### MATERIAL TO PROCESS:
§ §
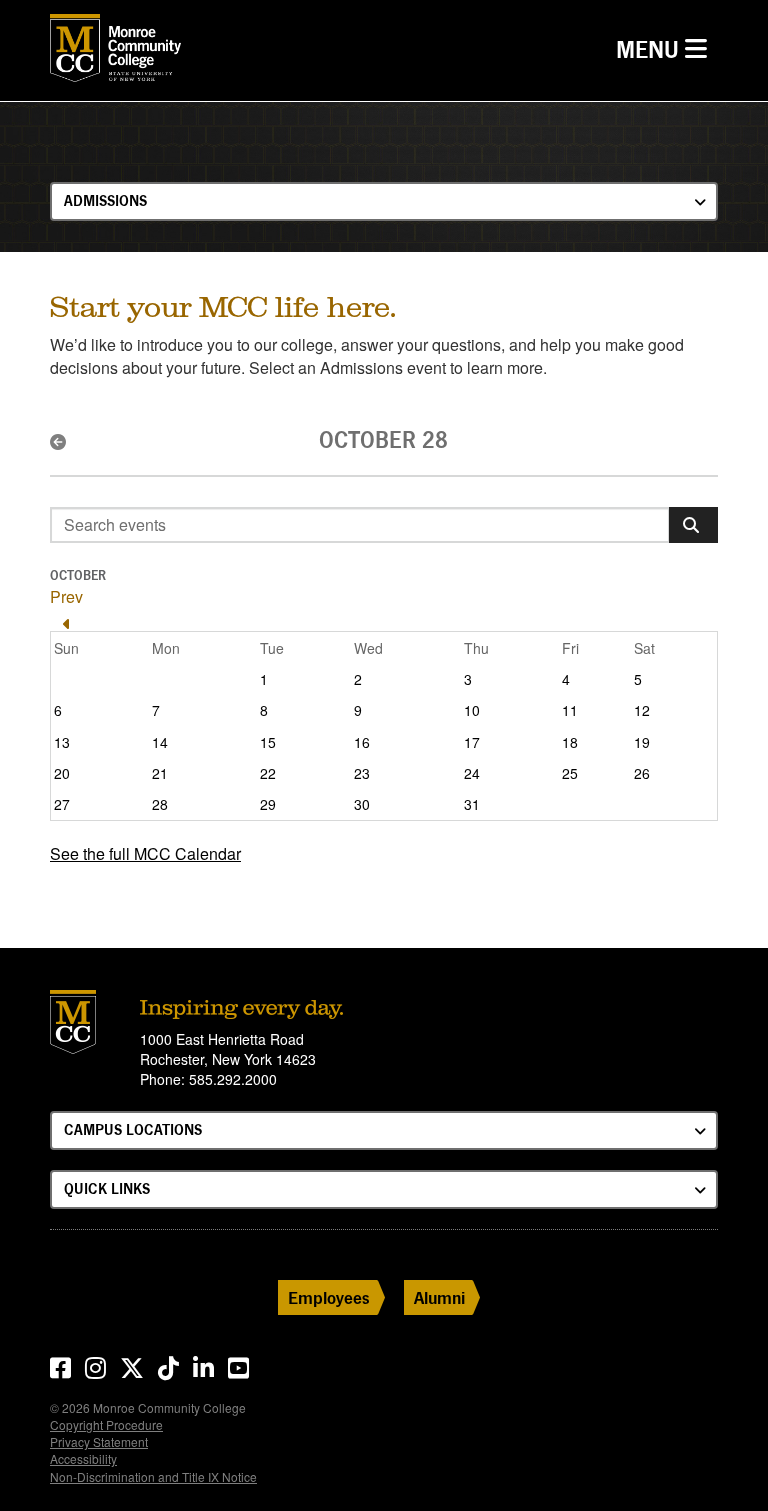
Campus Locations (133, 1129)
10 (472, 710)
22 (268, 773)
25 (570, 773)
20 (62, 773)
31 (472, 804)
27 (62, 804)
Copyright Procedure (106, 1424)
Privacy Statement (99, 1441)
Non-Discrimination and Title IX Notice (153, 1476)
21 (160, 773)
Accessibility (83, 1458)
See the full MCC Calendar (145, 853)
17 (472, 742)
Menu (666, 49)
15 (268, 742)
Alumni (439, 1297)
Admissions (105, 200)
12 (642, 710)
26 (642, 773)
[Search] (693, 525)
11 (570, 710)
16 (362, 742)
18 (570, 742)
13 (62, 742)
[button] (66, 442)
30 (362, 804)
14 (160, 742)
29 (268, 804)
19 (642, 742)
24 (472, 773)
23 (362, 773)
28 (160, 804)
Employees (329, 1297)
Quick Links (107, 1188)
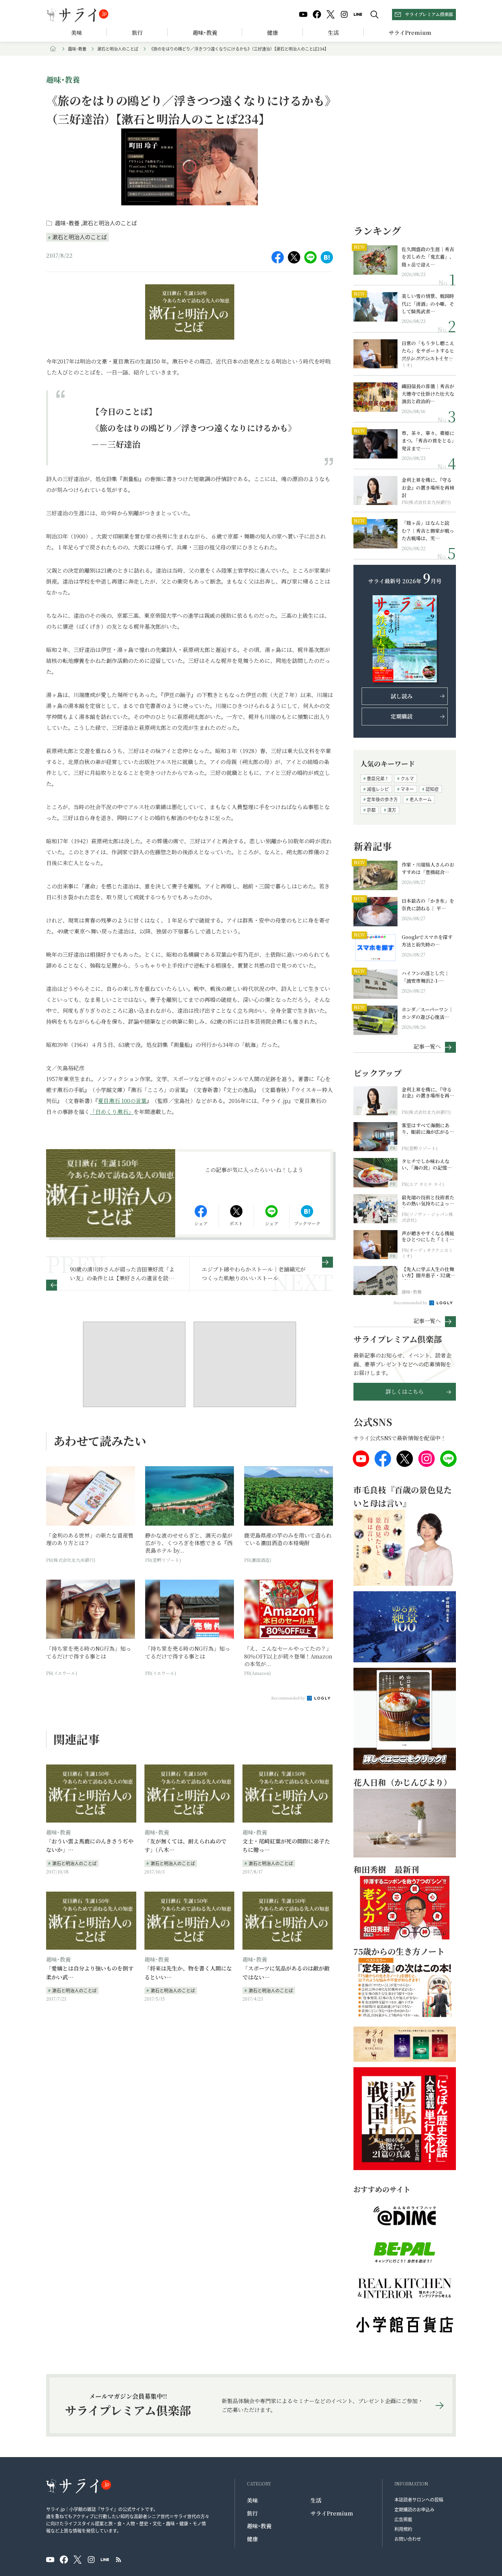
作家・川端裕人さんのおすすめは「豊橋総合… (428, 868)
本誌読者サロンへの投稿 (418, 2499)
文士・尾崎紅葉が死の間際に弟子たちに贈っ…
§ §
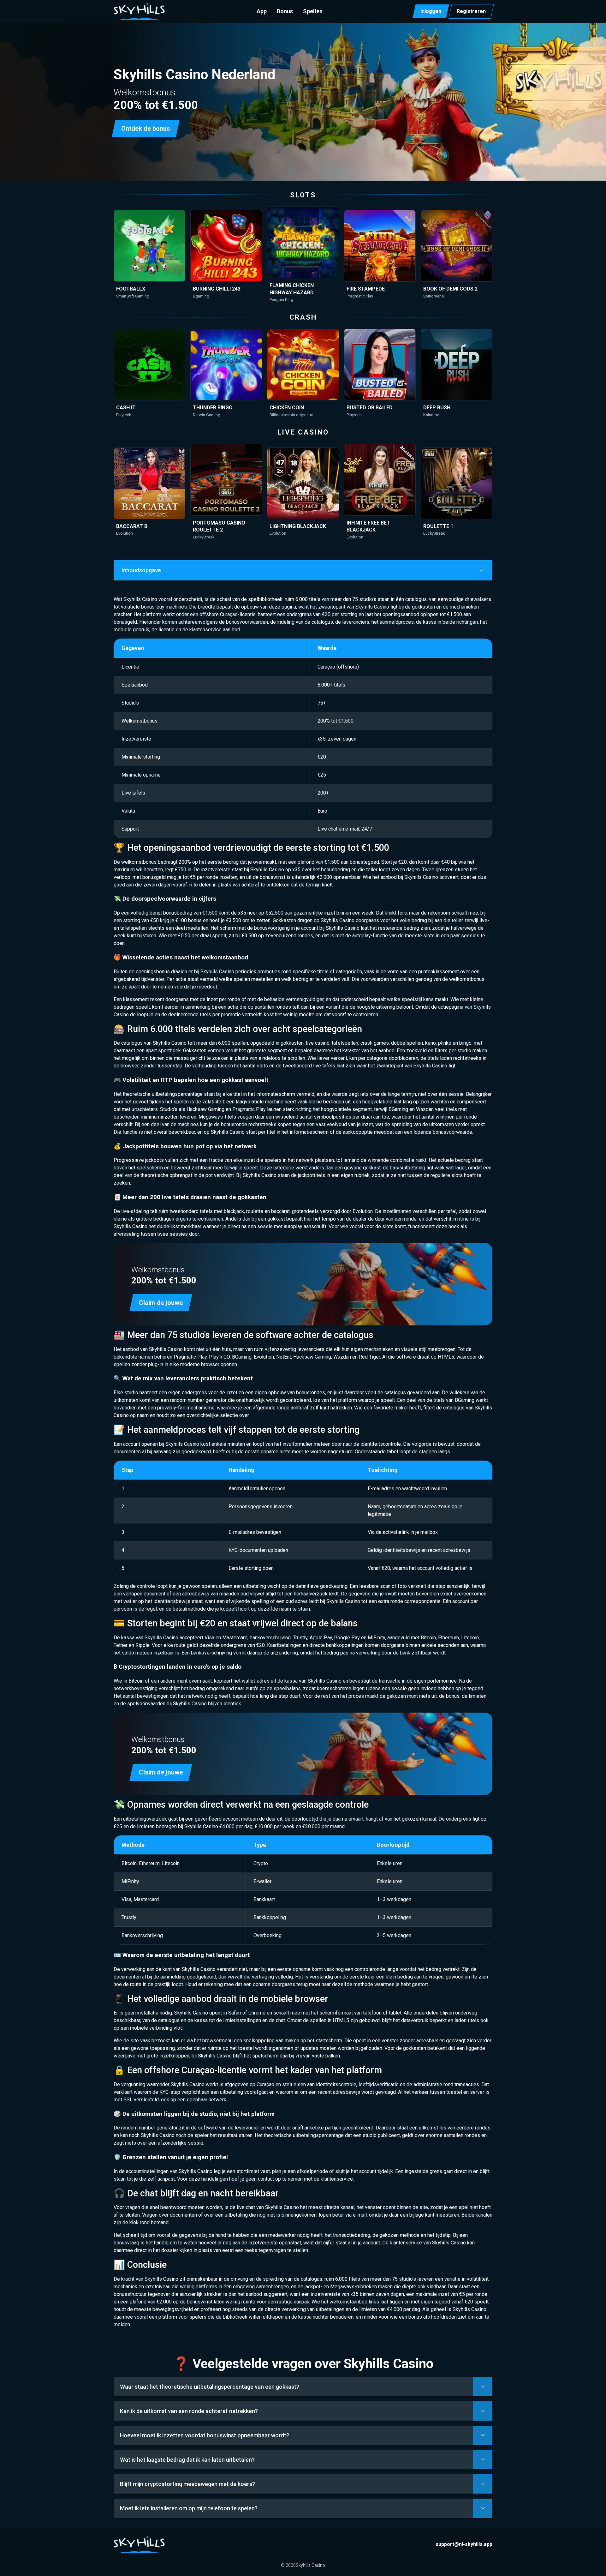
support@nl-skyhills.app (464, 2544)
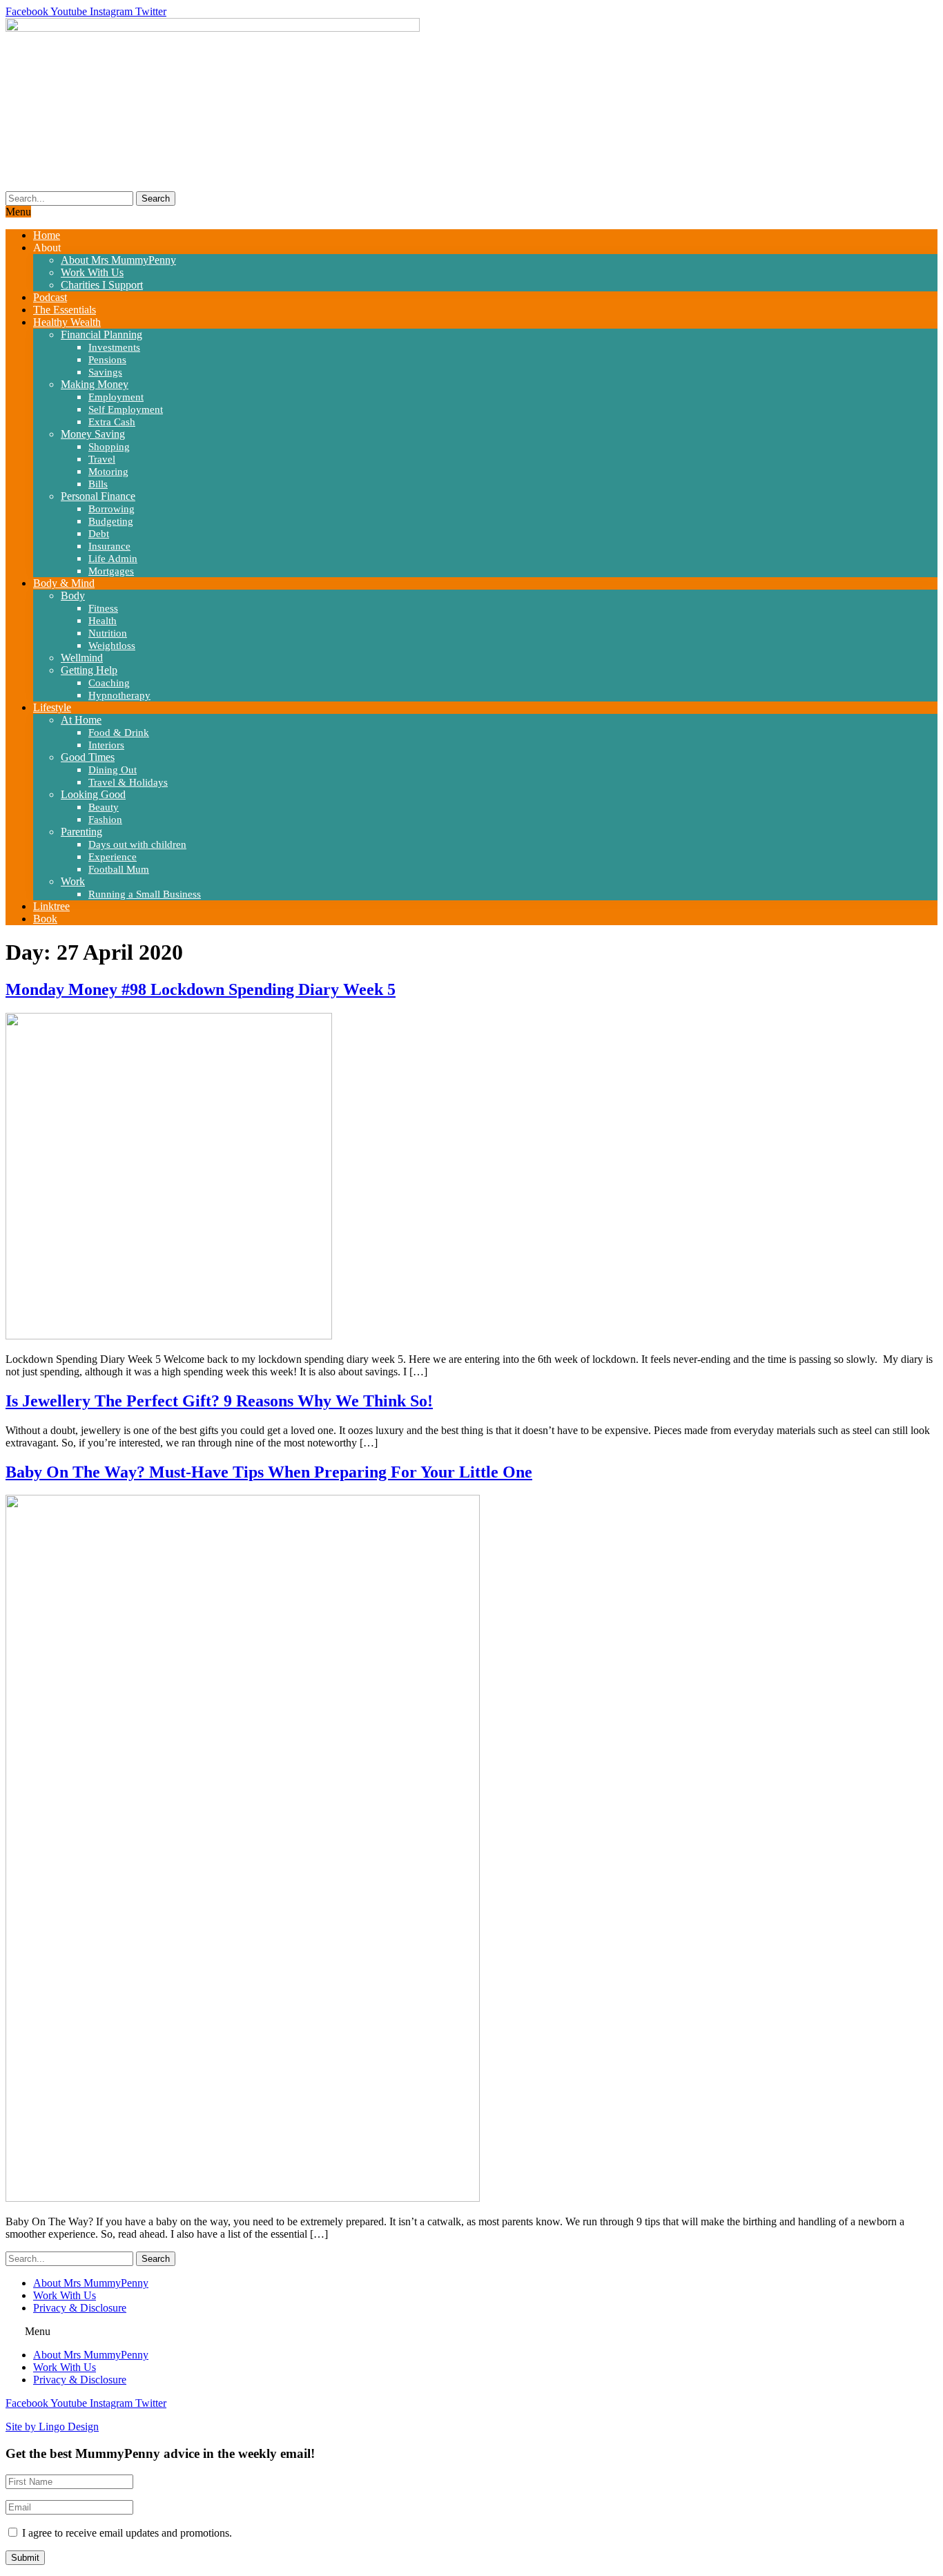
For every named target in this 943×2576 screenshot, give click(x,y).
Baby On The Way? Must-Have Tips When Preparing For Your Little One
§ §
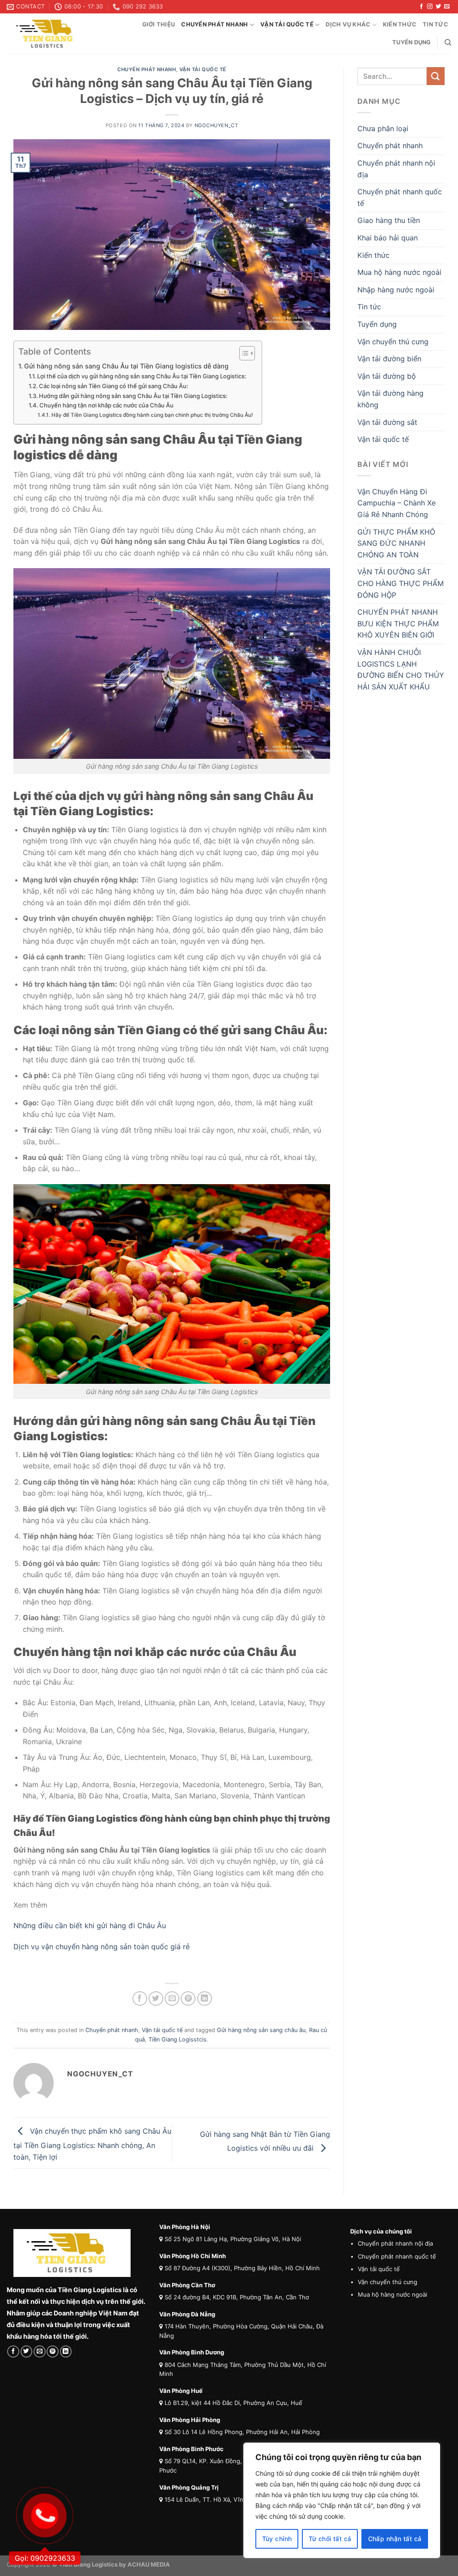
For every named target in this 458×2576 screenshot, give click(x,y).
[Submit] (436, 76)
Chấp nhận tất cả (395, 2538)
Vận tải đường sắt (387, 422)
§ §
### WHAT YOU WILL DO:
Looking at the records above, how many lines contain "every"? Only the number is needed.

### SOLVED PROBLEM:
2